Posts tagged ‘life struggles’
I just stumbled upon a blog whose title is “I’m just me (everyone else is taken)” and I love the quote so I stole it 🙂 Hehe! It got me thinking.
I’ve been really moody lately- what’s up with that? Who knows maybe it’s the onions they made me eat! I even told my husband the other day “I don’t like myself lately!” You know that feeling it’s like the saying “wherever I go there I am.” So the question remains, what to DO about it!?
CHANGE! Do you remember our discussion about change? I’m very resistant to it, I’m married to it and I am living by it all at the same time. I think we all are really, like it or not. Can I change? Can I forget about the onions and enjoy the blessings of the day?
My blessings are numerous really. Four beautiful children and a wonderful loyal, hard working, supportive husband. A gorgeous house in the woods complete with vegetable garden, animals of all kinds, many many lovely friends. I really have nothing to be moody about yet I find myself going about my day with a wrinkled brown worrying about my WORRYING! Ack
Thank the Lord he doesn’t define us by our worst day, in fact I am even more grateful he doesn’t measure us by our BEST day. Instead our Gracious Father sees us through alens of mercy, he views us through the veil of the blood that flowed on calvary.
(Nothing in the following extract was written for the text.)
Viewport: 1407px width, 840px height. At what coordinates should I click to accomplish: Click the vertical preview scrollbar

Thank you Jesus for seeing me Redeemed!
Thank you Jesus for seeing me Whole!
Thank you Jesus for seeing me on YOUR BEST DAY, the day you bore my sin unselfishly, most lovingly I am forgiven through your Grace!
Help me to see others through that lens!
Isn’t it strange, when you are feeling a bit down that all the emotions of today, a week ago, a month and even years ago come flooding back. In fact, Naomiof the Bible was so overwhelmed by her circumstances that she changed her name from one meaning pleasant to Mara, meaning bitter. I strugglewith circumstance, to the point of being an obvious pain the the “booy” as my two year old calls it. When my brow furrows and I spend the hours after dinner frantically cleaning or tackling huge un-warranted projects it often brings questions…
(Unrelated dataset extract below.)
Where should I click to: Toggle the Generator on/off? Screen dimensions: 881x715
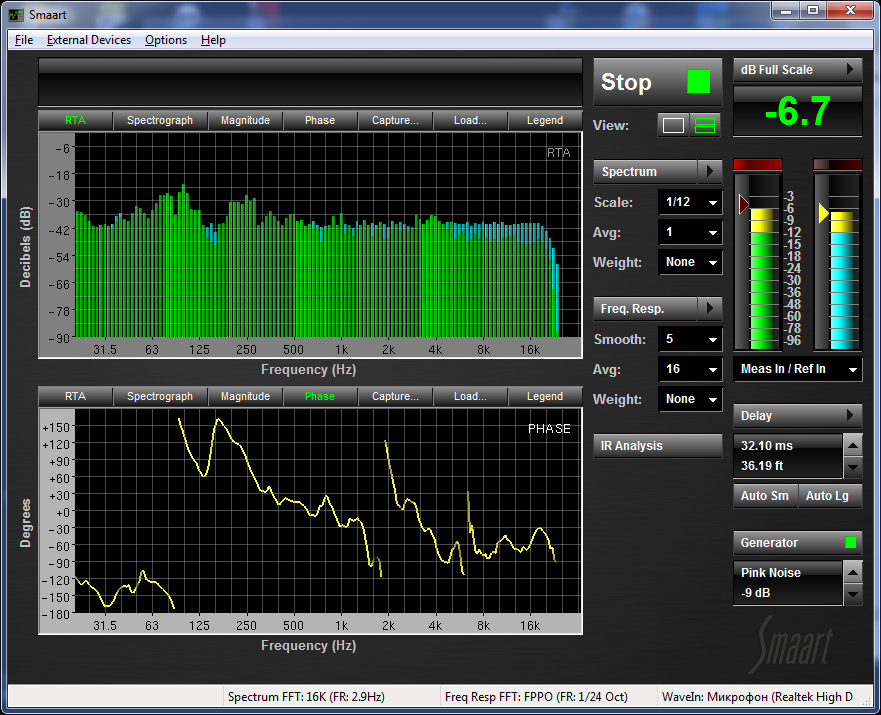850,543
It is my experience when someone asks “What’s the matter?” one of two answers results:
- “I’m fine.” or virtually the same answer, “Nothing.” It’s not that you intend to deceive but your mind is saying stuff like, “Tired chocolate dad clutch and baby. Phone call under the couch and maybe my hair” How can a sane person make any sense of that? So what a person usually intends to say follows. “Nothing I can wrap my brain around at the moment.” Or “I’m fine without dumping all the garbage I can’t even sort in my own mind yet.”
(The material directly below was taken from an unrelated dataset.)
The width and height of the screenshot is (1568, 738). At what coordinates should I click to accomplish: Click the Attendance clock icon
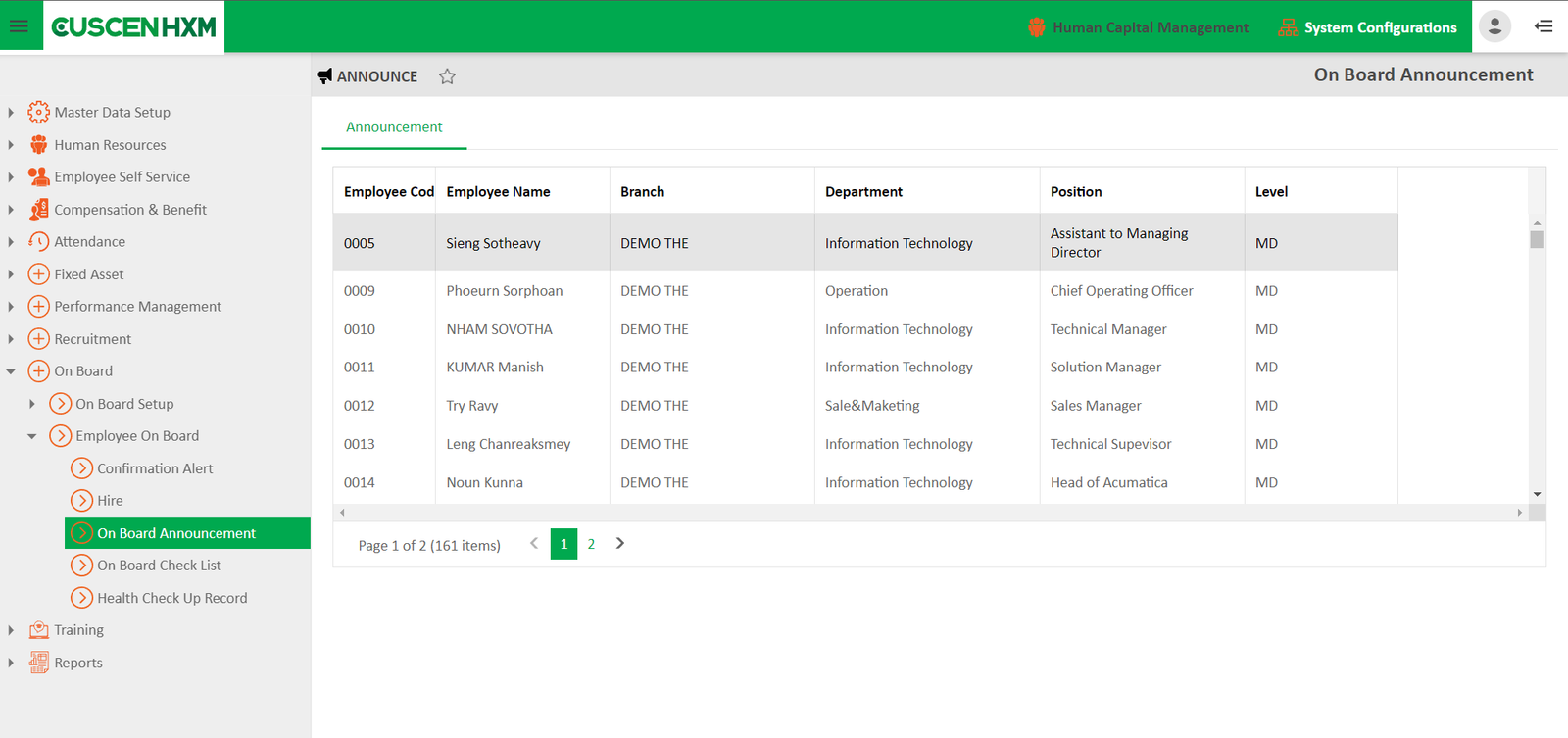(38, 242)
- The other answer, though it’s less often perceived as deceitful is more often taken personally especially by unsuspecting, sincerely caring spouses: Pause a moment while the questioned waits for the flood of thoughts to bump against the front of her brain and spill down into the central cavity of the brain where she can begin to pick them up one at a time, examine them and blurt out in no particular order just like the lottery lady on television, “I’m still feeling residual effects of the PPD, I really thought it would disappear one day and I would be rid of it but I’m loosing a lot of sleep over it,” deep breath while tears begin to well, “my dad being diagnosed with Alzheimer’s back at Christmas time is still heavy on my heart, I’m mad at God and I struggle every day to remember to thank God that Dad is still around and can do projects and play with the kids, I didn’t loose him in a car accident or a fire (he was a firefighter for over 25yrs) but I’m fearful of the future because I can’t imagine life without him AND,” with a flood of tears mounting now (I never cry so now I’m getting mad that my Hubby hit the jackpot, so to speak and I’m sobbing which will inevitable give me an unwanted headache) “the baby is sleeping really well now, in her own room but even though it is good I miss her and I lose sleep over THAT!” Another gasp while I, I mean she 😉 winds up for the finale, “There are dust bunnies under the couch and that guy left a message for the third time about the clutch AND I haven’t had a shower so my hair is greasy and uncooperative!”